Introduction

simuPOP is a general-purpose forward-time population genetics simulation environment. It is

  • A population genetics simulation program: simuPOP is an individual based population genetics simulation program. It explicitly models individuals with genotypes and simulates the transmission of individual genotype when a population evolves generation by generation. Although the basic evolutionary scenario follows a non-overlap generation model, aged structured populations can be mimicked using special non-random mating schemes.
  • Forward-time: Unlike coalescent-based programs, simuPOP evolves populations forward in time, subject to arbitrary number of genetic and environmental forces such as mutation, recombination, migration and population/subpopulation size changes. Statistics of populations can be calculated and visualized dynamically which makes simuPOP an ideal tool to demonstrate population genetics models; generate datasets under various evolutionary settings, and more importantly, study complex evolutionary processes and evaluate gene mapping methods.
  • General-purpose: Many population genetics simulation programs are available. However, they are all designed for specific types of evolutionary scenarios and are limited in their ability to simulate complex evolutionary processes. simuPOP is the only general-purpose simulation program that is capable of simulation arbitrarily complex evolutionary scenarios. As a matter of fact, using a large number of functions, simuPOP can be a powerful tool to manipulate and analyze genetic data.
  • A simulation environment: simuPOP is provided as a number of Python modules, which provide of a large number of Python objects and functions, including population, mating schemes, operators (objects that manipulate populations) and simulators to coordinate the evolutionary processes. It is the users’ responsibility to write a Python script to glue these pieces together and form a simulation. At a more user-friendly level, simuPOP provides an increasing number of bundled scripts that perform simulations ranging from implementation of basic population genetics models to generating datasets under complex evolutionary scenarios. No knowledge about Python or simuPOP would be needed to run these simulations, if they happen to fit your need.

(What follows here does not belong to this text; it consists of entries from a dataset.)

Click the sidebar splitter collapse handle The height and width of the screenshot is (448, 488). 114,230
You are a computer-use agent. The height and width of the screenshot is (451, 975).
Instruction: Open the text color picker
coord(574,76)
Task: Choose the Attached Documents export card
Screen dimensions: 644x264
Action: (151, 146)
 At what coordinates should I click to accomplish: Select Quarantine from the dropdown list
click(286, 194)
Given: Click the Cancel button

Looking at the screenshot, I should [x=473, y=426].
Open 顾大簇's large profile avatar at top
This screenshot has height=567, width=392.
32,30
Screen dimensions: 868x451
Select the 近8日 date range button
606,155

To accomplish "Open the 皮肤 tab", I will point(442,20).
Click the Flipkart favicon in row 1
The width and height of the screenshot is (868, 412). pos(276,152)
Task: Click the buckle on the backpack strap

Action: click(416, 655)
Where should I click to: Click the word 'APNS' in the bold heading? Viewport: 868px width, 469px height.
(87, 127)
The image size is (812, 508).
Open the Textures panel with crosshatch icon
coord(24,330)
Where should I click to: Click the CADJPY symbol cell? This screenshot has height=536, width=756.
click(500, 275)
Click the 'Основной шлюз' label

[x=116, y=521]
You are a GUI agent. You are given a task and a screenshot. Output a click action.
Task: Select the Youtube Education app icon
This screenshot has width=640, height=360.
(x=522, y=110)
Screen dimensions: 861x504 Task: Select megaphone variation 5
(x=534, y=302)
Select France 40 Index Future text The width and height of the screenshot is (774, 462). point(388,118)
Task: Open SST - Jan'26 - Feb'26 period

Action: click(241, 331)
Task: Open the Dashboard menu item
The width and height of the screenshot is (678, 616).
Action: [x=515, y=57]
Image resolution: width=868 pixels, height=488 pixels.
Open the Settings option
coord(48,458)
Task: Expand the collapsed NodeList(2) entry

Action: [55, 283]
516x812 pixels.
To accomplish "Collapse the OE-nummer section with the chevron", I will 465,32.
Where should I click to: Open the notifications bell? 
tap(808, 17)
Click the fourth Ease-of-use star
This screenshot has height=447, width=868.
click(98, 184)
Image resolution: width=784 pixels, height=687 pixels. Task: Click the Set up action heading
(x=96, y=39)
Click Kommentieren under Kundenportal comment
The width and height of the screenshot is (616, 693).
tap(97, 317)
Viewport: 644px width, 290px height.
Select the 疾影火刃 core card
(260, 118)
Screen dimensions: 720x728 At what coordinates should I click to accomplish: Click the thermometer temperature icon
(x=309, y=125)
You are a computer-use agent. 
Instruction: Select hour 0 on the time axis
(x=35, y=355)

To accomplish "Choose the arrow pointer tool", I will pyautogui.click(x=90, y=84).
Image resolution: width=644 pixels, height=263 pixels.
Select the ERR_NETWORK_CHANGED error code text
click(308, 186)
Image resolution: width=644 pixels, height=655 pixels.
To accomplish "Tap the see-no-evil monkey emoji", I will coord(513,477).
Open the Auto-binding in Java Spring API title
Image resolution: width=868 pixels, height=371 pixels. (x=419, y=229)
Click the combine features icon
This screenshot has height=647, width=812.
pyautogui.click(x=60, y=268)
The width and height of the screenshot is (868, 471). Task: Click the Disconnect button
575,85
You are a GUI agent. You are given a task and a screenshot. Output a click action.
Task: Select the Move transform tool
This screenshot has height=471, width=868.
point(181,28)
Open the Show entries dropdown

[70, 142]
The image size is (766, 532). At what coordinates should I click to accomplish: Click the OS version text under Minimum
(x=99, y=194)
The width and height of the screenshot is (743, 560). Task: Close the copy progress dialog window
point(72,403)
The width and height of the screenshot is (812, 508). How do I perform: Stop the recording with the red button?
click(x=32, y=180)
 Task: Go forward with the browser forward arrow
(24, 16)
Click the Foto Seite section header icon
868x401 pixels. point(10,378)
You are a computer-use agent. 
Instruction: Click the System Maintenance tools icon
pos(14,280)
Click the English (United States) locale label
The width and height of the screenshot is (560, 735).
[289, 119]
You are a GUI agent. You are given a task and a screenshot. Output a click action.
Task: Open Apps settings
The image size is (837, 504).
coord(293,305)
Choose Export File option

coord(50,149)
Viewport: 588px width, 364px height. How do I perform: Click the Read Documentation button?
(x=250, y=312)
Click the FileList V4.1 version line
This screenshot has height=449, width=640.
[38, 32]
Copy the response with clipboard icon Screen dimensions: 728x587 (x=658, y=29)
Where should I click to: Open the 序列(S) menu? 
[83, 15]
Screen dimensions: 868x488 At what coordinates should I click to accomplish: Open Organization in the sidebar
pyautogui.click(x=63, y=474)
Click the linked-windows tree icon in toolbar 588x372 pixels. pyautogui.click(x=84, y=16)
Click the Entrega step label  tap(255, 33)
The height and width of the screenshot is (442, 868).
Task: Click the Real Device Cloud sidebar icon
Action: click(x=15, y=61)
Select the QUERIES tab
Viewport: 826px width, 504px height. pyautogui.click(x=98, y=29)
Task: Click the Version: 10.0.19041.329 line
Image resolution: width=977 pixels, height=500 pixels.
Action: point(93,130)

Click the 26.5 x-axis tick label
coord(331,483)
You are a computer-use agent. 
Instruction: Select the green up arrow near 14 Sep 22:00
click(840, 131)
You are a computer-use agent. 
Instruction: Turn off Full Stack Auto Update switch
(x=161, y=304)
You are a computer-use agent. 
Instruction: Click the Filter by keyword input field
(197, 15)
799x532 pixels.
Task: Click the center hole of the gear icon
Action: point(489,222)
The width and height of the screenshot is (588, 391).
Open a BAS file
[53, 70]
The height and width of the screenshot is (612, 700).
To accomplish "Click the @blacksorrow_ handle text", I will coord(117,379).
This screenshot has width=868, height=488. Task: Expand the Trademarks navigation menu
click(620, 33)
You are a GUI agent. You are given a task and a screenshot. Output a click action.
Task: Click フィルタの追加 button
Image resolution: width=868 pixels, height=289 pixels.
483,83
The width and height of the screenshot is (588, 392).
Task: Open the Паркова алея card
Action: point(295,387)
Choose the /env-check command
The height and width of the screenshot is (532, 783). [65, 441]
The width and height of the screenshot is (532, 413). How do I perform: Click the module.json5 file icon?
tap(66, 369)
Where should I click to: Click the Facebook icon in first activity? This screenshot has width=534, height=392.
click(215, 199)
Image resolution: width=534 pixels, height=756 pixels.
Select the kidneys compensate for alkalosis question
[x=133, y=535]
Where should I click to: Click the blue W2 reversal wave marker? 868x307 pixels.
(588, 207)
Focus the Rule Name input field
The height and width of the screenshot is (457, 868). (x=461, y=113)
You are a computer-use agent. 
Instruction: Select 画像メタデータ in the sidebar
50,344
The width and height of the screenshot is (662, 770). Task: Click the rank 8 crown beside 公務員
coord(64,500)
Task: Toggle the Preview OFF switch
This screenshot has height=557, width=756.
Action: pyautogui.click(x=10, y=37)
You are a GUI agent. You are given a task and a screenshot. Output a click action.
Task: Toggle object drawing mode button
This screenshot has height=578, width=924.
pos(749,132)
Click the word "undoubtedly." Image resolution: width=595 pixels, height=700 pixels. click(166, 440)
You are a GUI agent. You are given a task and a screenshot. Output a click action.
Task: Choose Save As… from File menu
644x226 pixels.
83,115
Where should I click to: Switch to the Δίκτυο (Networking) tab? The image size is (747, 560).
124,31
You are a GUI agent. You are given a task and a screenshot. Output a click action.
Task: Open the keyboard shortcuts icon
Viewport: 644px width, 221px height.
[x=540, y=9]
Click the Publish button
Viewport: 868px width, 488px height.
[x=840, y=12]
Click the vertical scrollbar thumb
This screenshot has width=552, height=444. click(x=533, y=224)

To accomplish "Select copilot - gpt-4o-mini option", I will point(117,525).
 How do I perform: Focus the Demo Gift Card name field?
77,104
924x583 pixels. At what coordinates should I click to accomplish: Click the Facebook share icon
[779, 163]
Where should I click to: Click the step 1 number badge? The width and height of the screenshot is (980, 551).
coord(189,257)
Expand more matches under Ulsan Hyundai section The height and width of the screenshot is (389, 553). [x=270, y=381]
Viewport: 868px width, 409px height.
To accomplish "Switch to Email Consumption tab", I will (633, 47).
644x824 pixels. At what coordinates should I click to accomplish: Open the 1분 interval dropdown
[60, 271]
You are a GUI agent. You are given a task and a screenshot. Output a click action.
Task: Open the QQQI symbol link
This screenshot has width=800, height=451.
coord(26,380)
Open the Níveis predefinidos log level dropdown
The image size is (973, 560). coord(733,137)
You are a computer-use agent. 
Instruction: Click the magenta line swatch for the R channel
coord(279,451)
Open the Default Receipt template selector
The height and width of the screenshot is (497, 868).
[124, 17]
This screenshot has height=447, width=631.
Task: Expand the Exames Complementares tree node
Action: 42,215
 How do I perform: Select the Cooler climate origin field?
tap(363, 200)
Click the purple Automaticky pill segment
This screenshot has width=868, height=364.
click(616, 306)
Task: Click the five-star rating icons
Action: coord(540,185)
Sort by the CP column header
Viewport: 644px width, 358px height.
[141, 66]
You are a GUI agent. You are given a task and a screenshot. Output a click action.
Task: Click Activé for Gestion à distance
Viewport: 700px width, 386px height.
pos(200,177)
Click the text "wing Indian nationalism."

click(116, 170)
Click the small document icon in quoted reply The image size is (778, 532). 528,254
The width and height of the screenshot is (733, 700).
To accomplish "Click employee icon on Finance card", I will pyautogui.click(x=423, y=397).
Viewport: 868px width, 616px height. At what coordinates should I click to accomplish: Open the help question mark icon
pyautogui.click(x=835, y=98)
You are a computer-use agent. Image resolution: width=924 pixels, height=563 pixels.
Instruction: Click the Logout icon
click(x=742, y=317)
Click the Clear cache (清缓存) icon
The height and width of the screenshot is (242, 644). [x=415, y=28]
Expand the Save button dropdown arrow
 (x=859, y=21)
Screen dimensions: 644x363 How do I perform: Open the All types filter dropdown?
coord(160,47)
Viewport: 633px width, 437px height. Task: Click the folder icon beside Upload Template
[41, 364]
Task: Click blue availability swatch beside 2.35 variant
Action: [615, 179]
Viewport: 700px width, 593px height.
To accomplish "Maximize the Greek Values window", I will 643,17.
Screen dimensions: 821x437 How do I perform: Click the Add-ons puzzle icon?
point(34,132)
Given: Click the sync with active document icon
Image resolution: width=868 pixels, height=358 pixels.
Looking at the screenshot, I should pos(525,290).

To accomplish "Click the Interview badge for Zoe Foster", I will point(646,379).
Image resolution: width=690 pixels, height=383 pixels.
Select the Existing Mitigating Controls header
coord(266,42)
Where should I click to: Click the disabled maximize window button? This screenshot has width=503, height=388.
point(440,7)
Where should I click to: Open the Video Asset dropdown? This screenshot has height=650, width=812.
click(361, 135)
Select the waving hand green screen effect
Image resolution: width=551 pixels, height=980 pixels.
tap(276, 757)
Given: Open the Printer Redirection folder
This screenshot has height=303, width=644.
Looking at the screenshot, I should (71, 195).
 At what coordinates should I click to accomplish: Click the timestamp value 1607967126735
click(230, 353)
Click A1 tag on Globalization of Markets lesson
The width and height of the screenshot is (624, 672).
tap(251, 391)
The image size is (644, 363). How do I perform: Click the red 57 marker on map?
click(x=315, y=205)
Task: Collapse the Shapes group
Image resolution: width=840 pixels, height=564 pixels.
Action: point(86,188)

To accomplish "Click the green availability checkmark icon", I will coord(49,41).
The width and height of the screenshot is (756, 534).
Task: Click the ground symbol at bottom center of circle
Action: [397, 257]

An overview of simuPOP concepts

A simuPOP population consists of individuals of the same genotype structure, which include properties such as number of homologous sets of chromosomes (ploidy), number of chromosomes, and names and locations of markers on each chromosome. Individuals can be divided into subpopulations that can be further divided into virtual subpopulations according to individual properties such as sex, affection status, or arbitrary auxiliary information such as age.

Operators are Python objects that act on a population. They can be applied to a population before or after mating during a life cycle of an evolutionary process (Figure [fig:life-cycle]), or to one or two parents during the production of each offspring. Arbitrary numbers of operators can be applied to an evolving population.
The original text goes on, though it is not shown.